La cantante lombarda ha portato ad Aosta il grande artista genovese per due ore di concerto di altissimo livello.
Cristina Donà sul palco dello Splendor
Cultura

Non sfugge alla memoria collettiva l’eredità lasciata da Faber. A quasi 20 anni dalla morte dell’artista il suo ricordo è sempre presente e la magia dei suoi testi e delle sue melodie è più attuale che mai.

A ricordare che Fabrizio De André è stato uno dei più geniali artisti della musica italiana anche Cristina Donà e il suo spettacolo “Amore che vieni, amore che vai. Fabrizio De André: le donne e le altre storie”, portato in scena allo Splendor mercoledì 9 gennaio. La cantante di Rho riesce nell’impresa di far rivivere il più famoso dei componenti della scuola genovese dei cantautori senza scimmiottare, ma con una sincerità e una genialità negli arrangiamenti e nell’interpretazione che meritano un plauso speciale.

La canzone che ha regalato il titolo allo spettacolo apre la serata, un fiume di parole che Faber riusciva con maestria ed eleganza a incastrare, fino a creare delle poesie in musica destinate a rimanere per sempre nella cultura della canzone italiana; il pubblico aostano vorrebbe cantare a squarciagola, ma la serata è di una delicatezza quasi sacra per violarla credendosi a un karaoke di periferia.
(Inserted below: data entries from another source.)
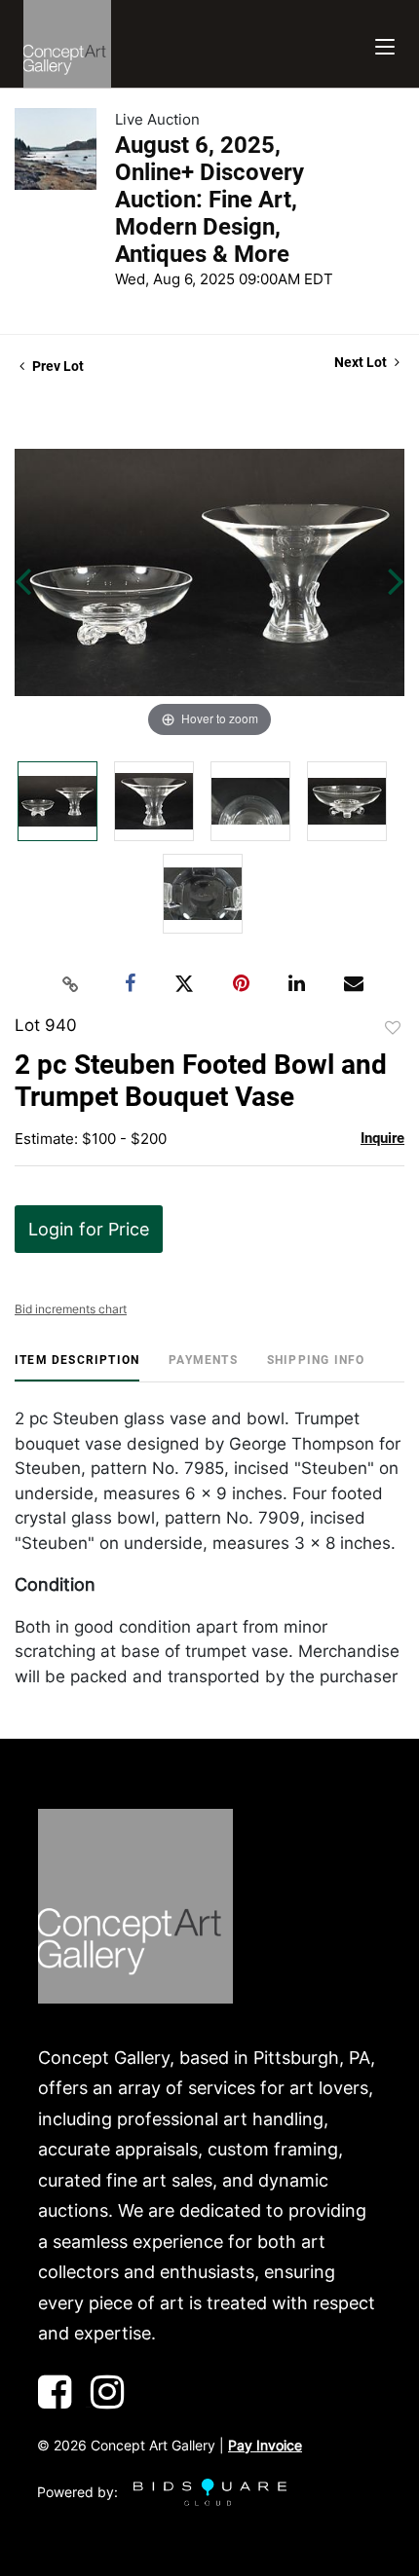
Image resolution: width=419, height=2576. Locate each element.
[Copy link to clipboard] (71, 984)
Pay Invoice (265, 2445)
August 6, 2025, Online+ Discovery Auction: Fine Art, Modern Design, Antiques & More (209, 199)
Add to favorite (392, 1028)
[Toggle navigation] (385, 44)
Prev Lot (56, 366)
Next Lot (362, 362)
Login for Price (88, 1229)
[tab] (77, 1367)
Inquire (382, 1138)
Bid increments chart (71, 1309)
Esplodono gli applausi, tutti più che meritati, sia per la Donà, sublime interprete dall’ironia dissacrante tipica di De André e dalla voce che incanta, sia per i musicisti, virtuosi degli strumenti che dialogano e creano pura magia protraendo all’infinito il benessere delle note (Rita Marcotulli al pianoforte, Enzo Pietropaoli al basso, Fabrizio Bosso alla tromba, Javier Girotto al sax, Saverio Lanza alle chitarre e Cristiano Calcagnile alla batteria e alle percussioni).

Si inizia forte, “Hotel Supramonte” e “Marinella” calano subito lo spettatore in quell’“universo De André” fatto di emarginati, di ingiustizia e di solitudine, dove le storie non sono mai normali, preparando il terreno alla donna per eccellenza, la Vergine Maria di “Ave Maria” e “Tre Madri”, brani cantati dalla Donà con un’intensità degna delle più grandi interpreti italiane.

C’è tempo anche per “Le passanti”, stupendo elogio alle donne di tutte le età e estrazione sociale, le meravigliose creature intraviste per un attimo e poi perse di vista per sempre, che Faber tradusse da Brassens nel 1974, ma già scritta dal grande paroliere Antoine Pol.

La serata è un susseguirsi di capolavori: sul palco arrivano “Bocca di Rosa” (cantata come una favola, con una Donà seduta di fronte al pubblico in un momento delicatamente intimo), “La ballata dell’amore cieco” e persino “Don Raffaè”, interamente strumentale, uno dei momenti più coinvolgenti e frenetici dell’intera serata, splendido esempio di virtuosismo jazz da parte dei musicisti.

Altro bersaglio centrato per la Saison Culturelle 2018/2019.